- Records supplied -
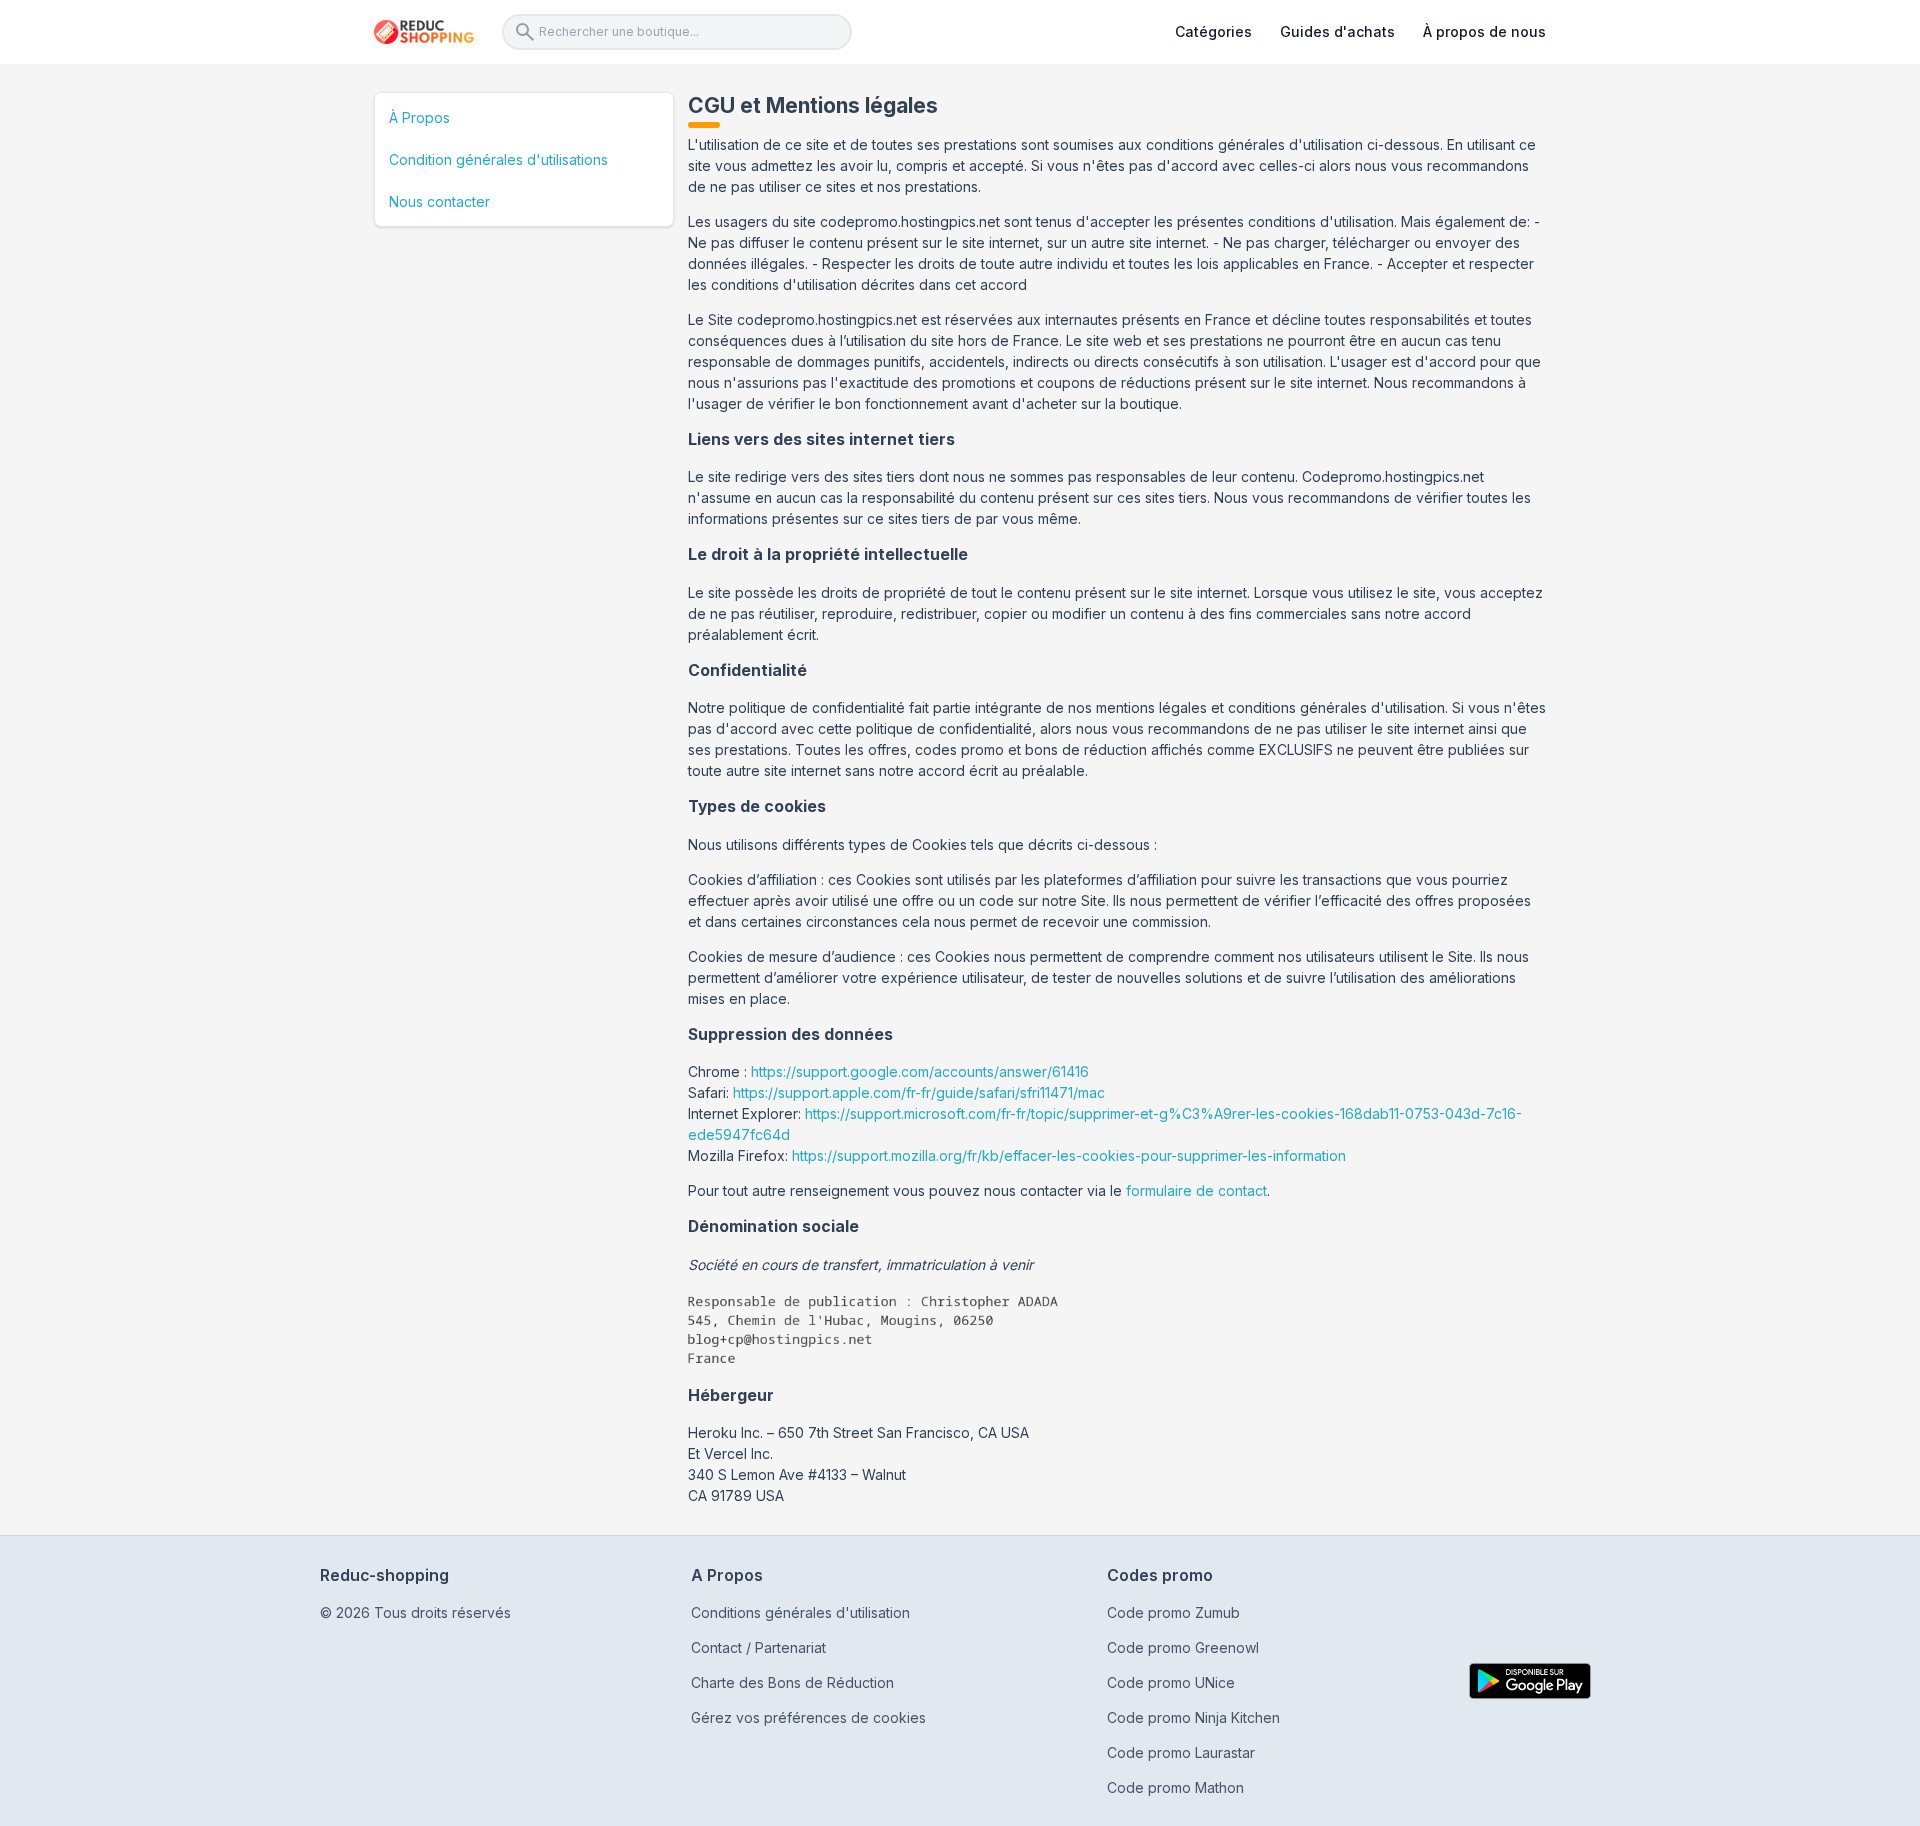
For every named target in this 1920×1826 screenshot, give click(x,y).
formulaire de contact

---

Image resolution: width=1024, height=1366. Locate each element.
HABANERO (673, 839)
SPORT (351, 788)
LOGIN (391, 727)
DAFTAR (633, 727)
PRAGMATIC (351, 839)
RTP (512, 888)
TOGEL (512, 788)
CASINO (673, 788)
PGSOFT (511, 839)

- Your instructions -
Return word for word the lines above from the line with "For every named" to the line with "formulaire de contact", including both and leaving out all others.

- Output -
For every named target in this 1920×1826 screenshot, give click(x,y).
formulaire de contact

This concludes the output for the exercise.